Mobile computing has been a steady stream of income for the foundries as more and more products require advanced chips to power them. Again, maximizing the investment in a current process line makes the company more money and leverages the expenses much more effectively than trying to jump to the next node as soon as possible.
This leads us into the slowdown of process technology that we are seeing. While previous process nodes have had their issues (130 nm had void migration, the jump to copper interconnects was not without problems, etc.) it seems like the current 28 nm HKMG node was perhaps the last “easy” jump that the foundry industry will see. This is not to say that 28 nm HKMG was easy, but the obstacles in the way towards 22/20 nm are pretty tremendous. Intel was able to get to 22 nm over a year and a half ago with very good results. This came about because of the billions that Intel invested in their fabrication technology. They are the first to have implemented Tri-Gate in mass produced parts. This was not an inexpensive endeavor in terms of money and man-hours. Now, the reason why Intel went with the Tri-Gate technology was not about beating its chest and proclaiming that they had the most advanced process available; the reason was that they had no real choice in the matter if they were going to produce high performance CPUs that would scale power effectively with clock speed.
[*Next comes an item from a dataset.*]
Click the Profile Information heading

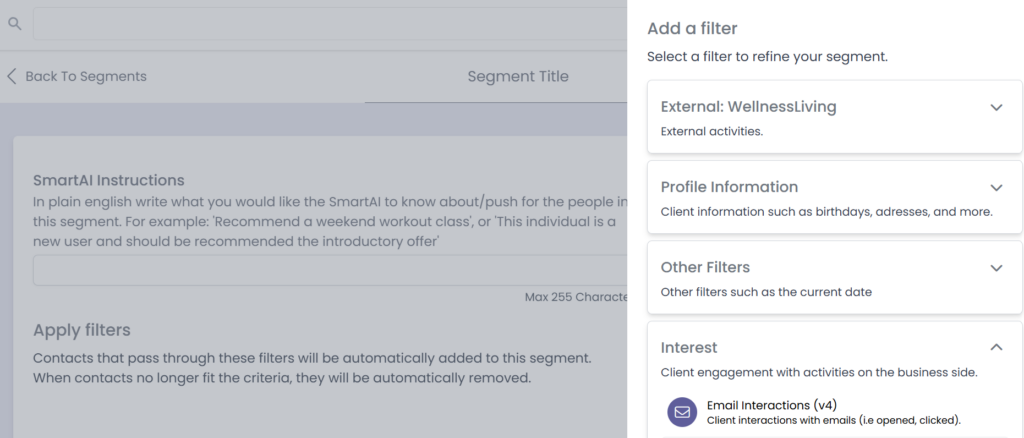[729, 187]
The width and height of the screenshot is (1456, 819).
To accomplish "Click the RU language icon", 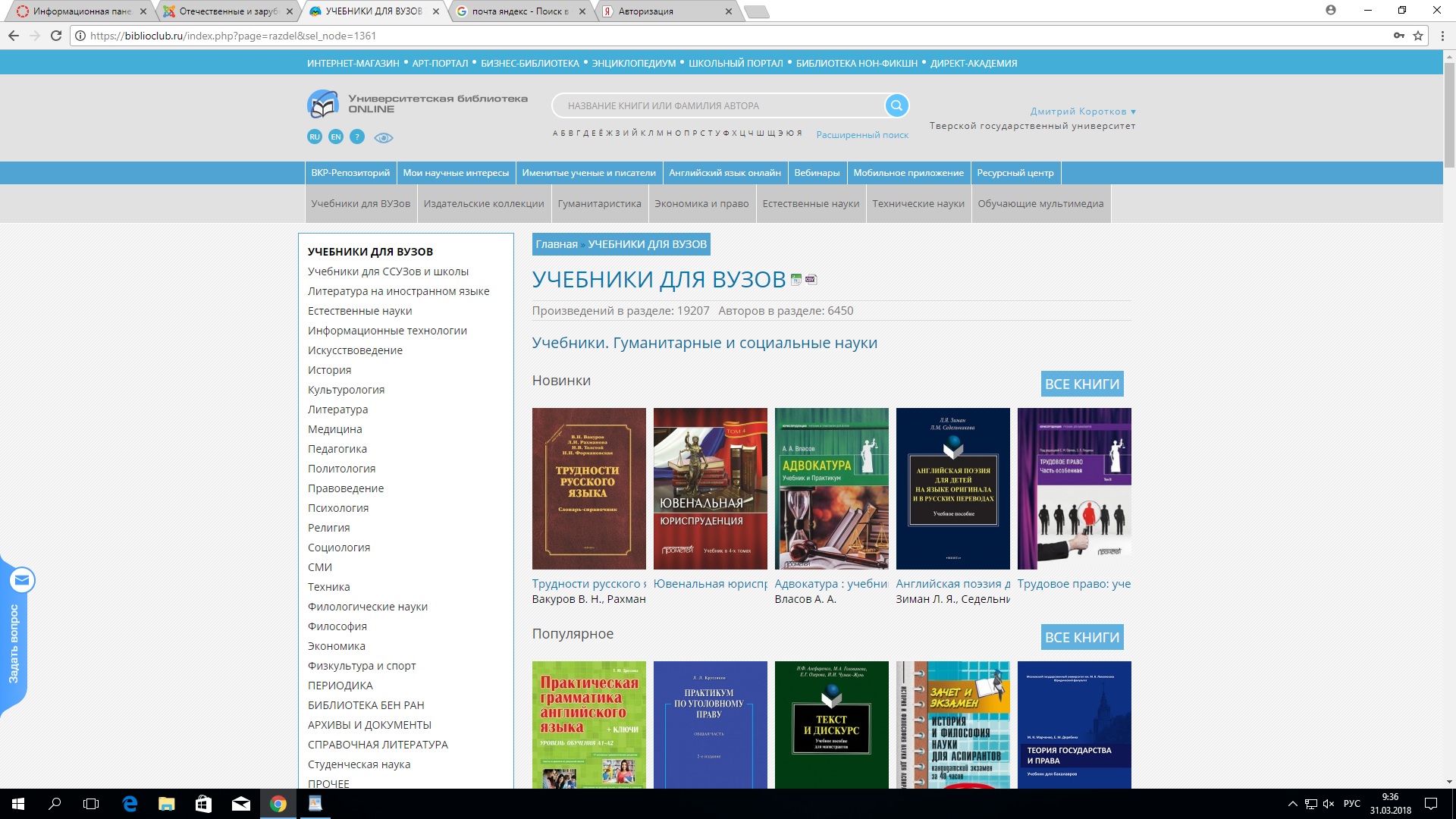I will (x=315, y=137).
Intel spent billions to get 22 nm Tri-Gate up and running. They are reaping the benefits of this technology each and every quarter that the rest of the industry lags behind.
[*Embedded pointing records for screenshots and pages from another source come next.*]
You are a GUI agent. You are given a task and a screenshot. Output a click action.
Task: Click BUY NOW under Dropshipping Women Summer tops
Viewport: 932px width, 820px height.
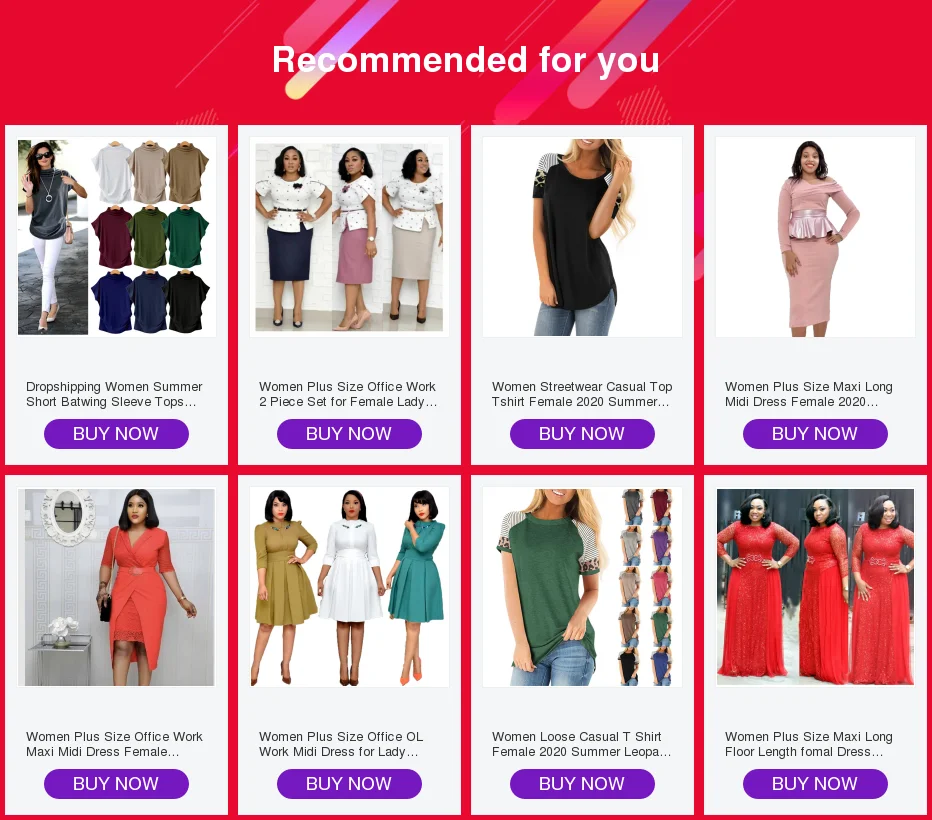pos(116,434)
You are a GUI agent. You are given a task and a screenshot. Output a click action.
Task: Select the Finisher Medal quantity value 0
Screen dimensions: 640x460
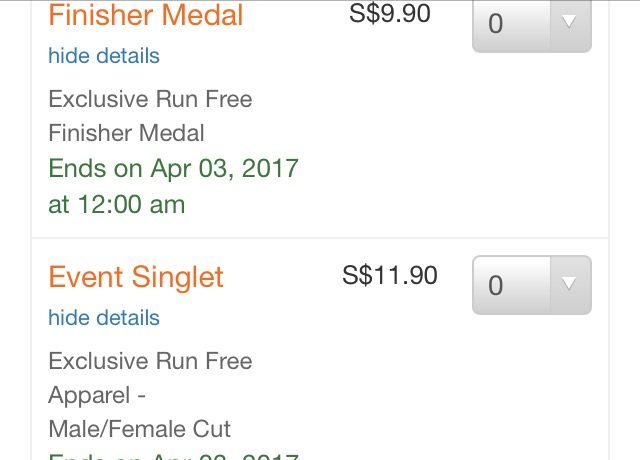pos(496,24)
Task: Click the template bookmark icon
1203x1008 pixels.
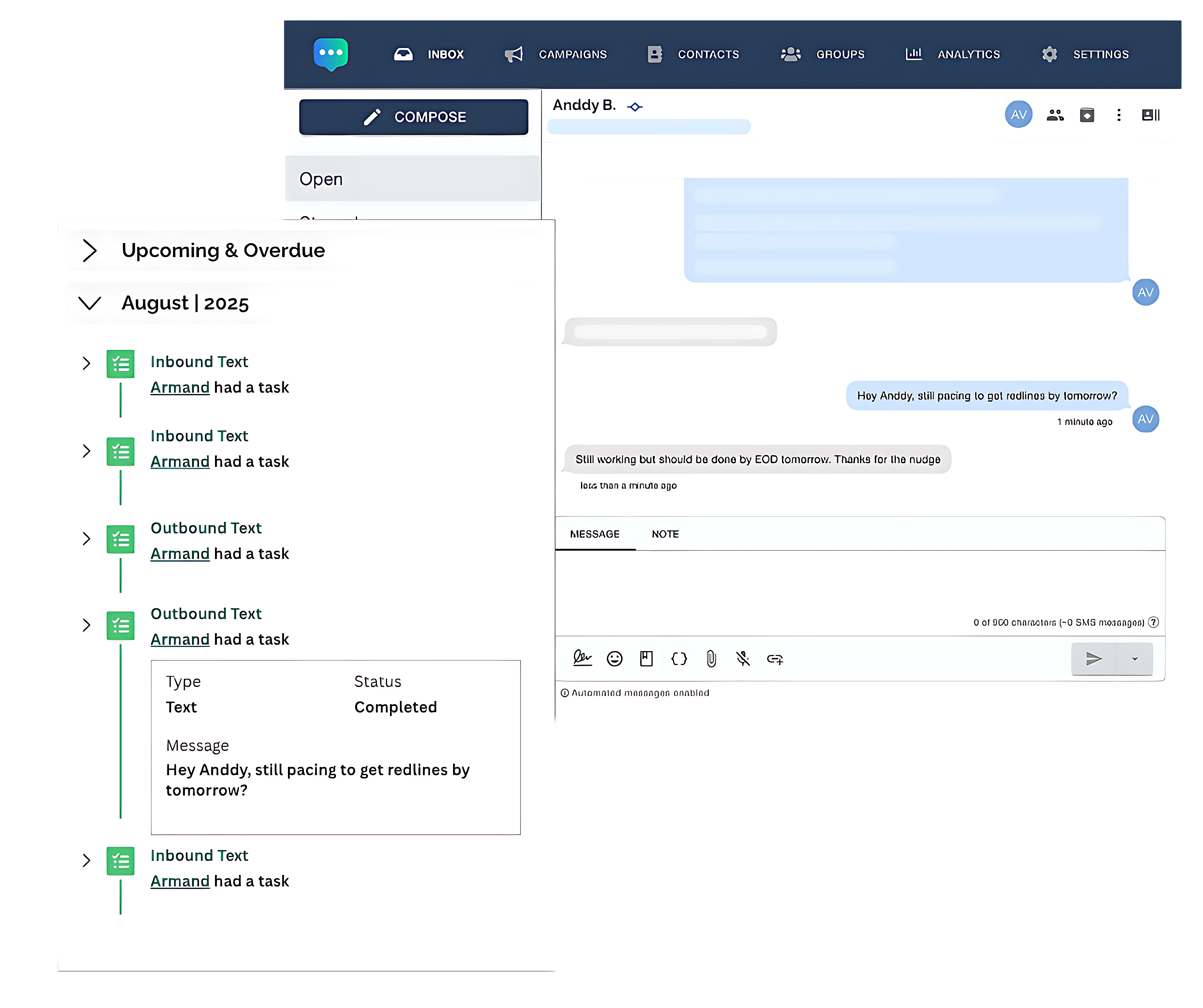Action: point(646,659)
22/20 nm processes can pack the transistors in. Such a process utilizing planar transistors will have some issues right off the bat. This is very general, but essentially the power curve increases very dramatically with clockspeed. For example, if we were to compare transistor performance from 28 nm HKMG to a 20 nm HKMG product, the 20 nm might in fact be less power efficient per clock per transistor. So while the designer can certainly pack more transistors into the same area, there could be some very negative effects from implementing that into a design. For example, if a designer wants to create a chip with the same functionality as the old, but increase the number of die per wafer, then they can do that with the smaller process. This may not be performance optimized though. If the designer then specifies that the chips have to run as fast as the older, larger versions, then they run a pretty hefty risk of the chip pulling just as much power (if not more) and producing more heat per mm squared than the previous model.
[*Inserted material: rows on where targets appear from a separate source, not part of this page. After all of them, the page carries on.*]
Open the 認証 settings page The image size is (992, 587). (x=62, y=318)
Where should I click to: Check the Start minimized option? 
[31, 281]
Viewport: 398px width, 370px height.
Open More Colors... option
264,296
Intel got around this particular issue by utilizing Tri-Gates. This technology allowed the scaling of performance and power that we are accustomed to with process shrinks. This technology has worked out very well for Intel, but it is not perfect. As we have seen with Ivy Bridge and Haswell, these products do not scale in speed as well as the older, larger 32 nm Sandy Bridge processors. Both of the 22 nm architectures start pulling in more power than the previous generation when clockspeeds go past 4.0 GHz. Having said that, the Intel 22 nm Tri-Gate process is exceptionally power efficient at lower clockspeeds. The slower the transistors switch, the more efficient they are. These characteristics are very favorable to Intel when approaching the mobile sector. This is certainly an area that Intel hopes to clean up in. This is the area that is finally scaring all the other 3rd party SOC designers (Qualcomm, Samsung, NVIDIA, etc.) and potentially putting more pressure on the pure-play foundries to get it together.